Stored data
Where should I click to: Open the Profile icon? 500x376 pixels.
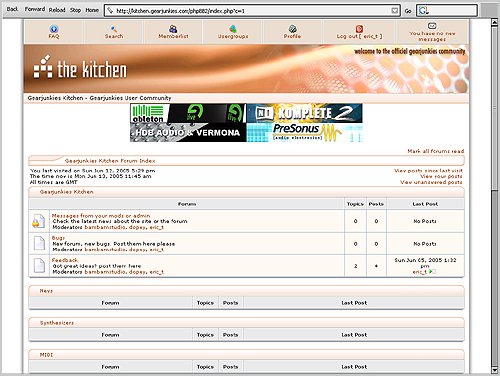tap(292, 29)
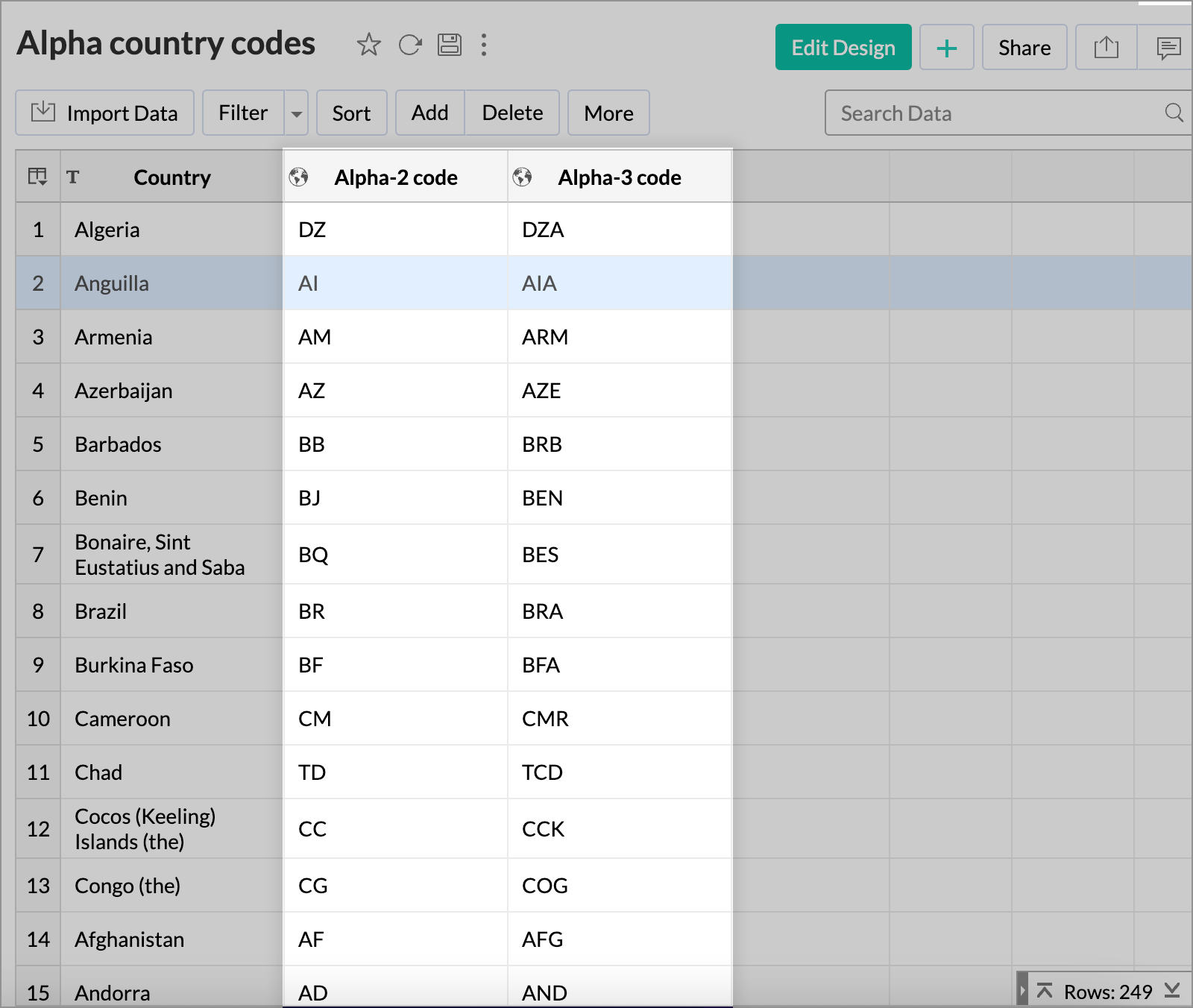Open the export upload icon

pos(1107,48)
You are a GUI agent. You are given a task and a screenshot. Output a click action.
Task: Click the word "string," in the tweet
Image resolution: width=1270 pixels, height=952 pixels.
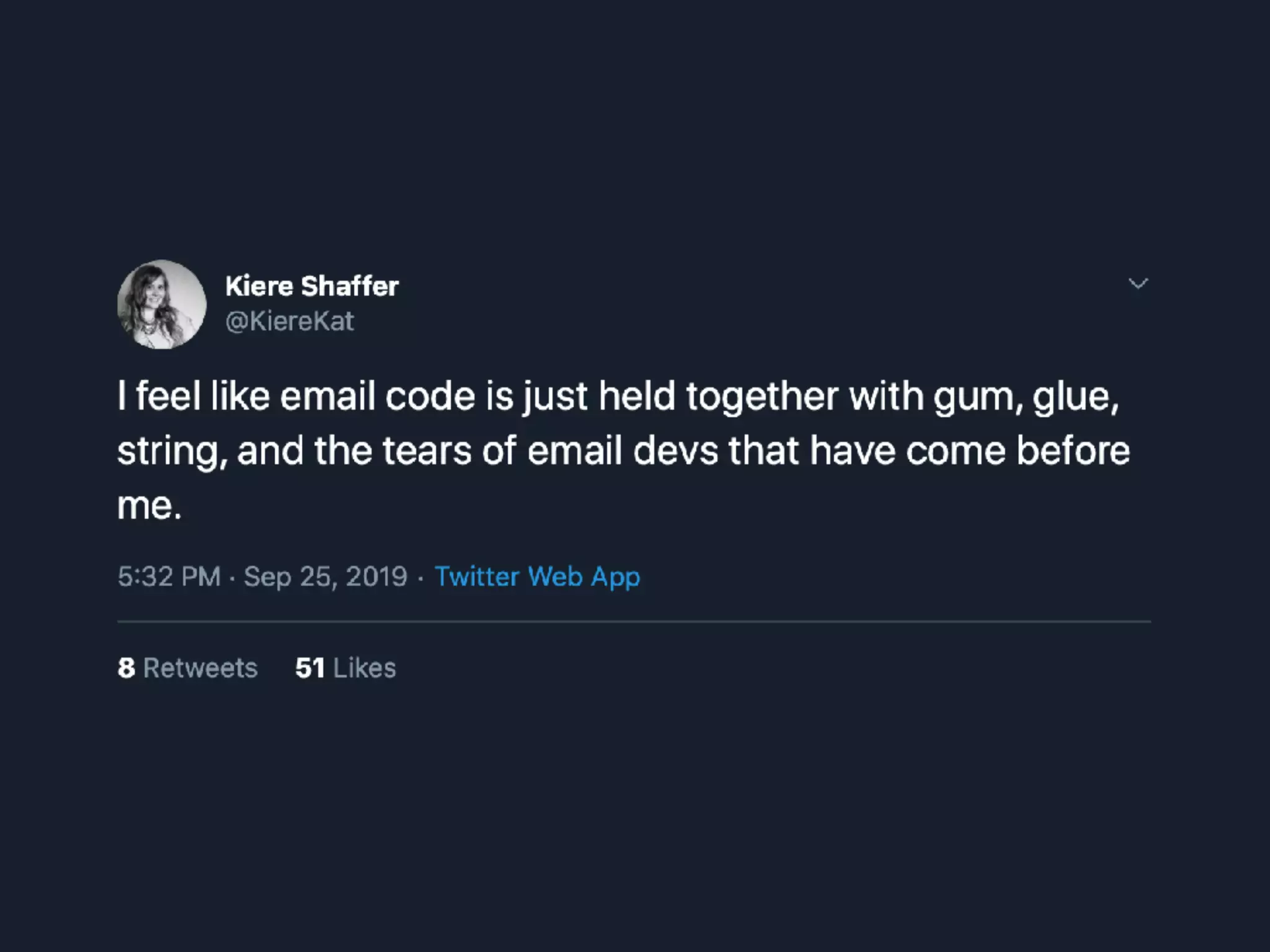pyautogui.click(x=171, y=452)
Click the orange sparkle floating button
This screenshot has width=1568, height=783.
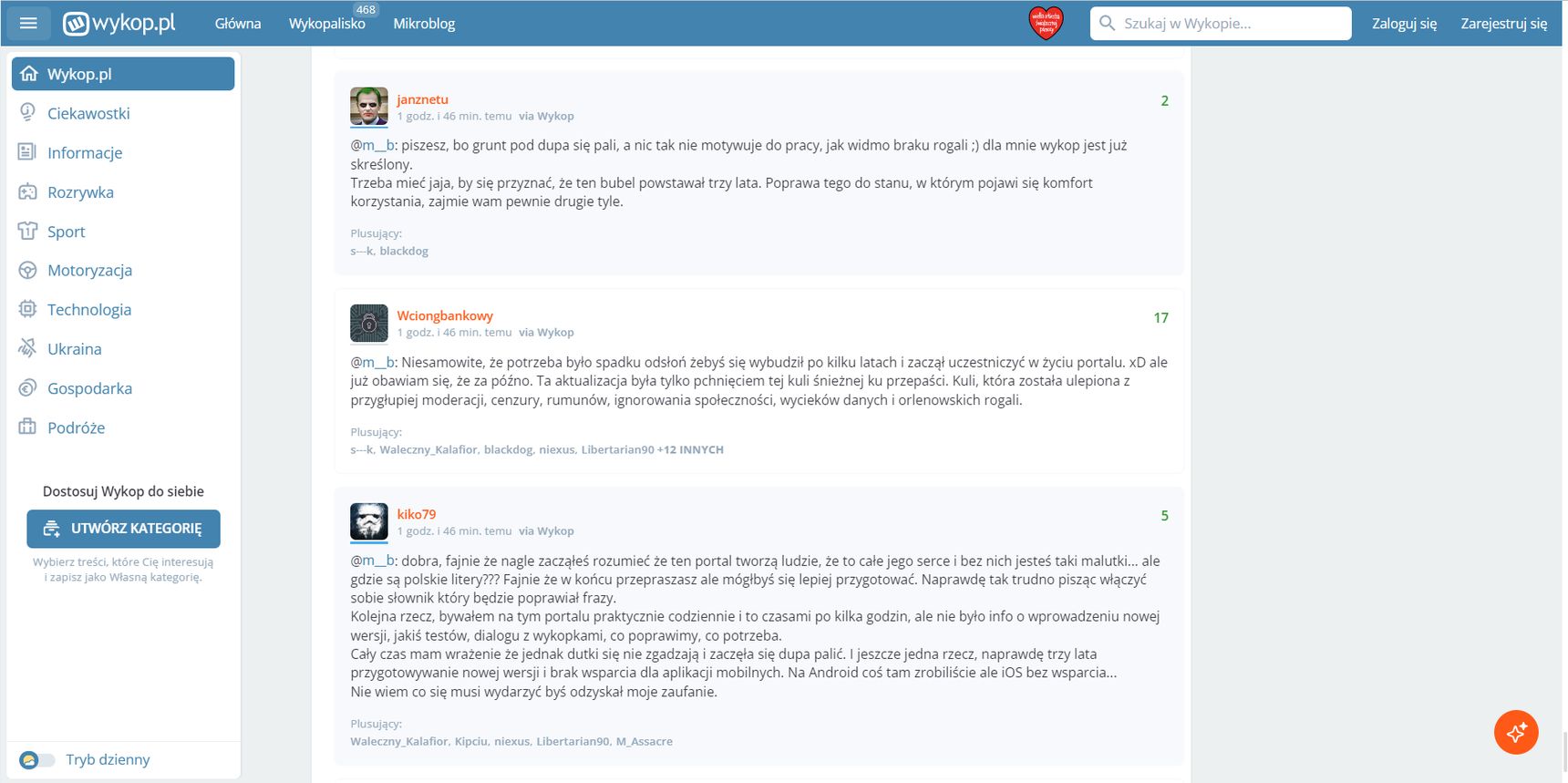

- **Task to carry out**
Skipping any images, write out all the data exactly.

- **Output for this task**
Where should I click to: Open the Profile icon? 500x376 pixels.
tap(292, 29)
Open the export upload icon

pos(1107,48)
You are a GUI agent. You are given a task and a screenshot. Output a click action.
Task: Click the word "string," in the tweet
Image resolution: width=1270 pixels, height=952 pixels.
pyautogui.click(x=171, y=452)
Click the orange sparkle floating button
This screenshot has width=1568, height=783.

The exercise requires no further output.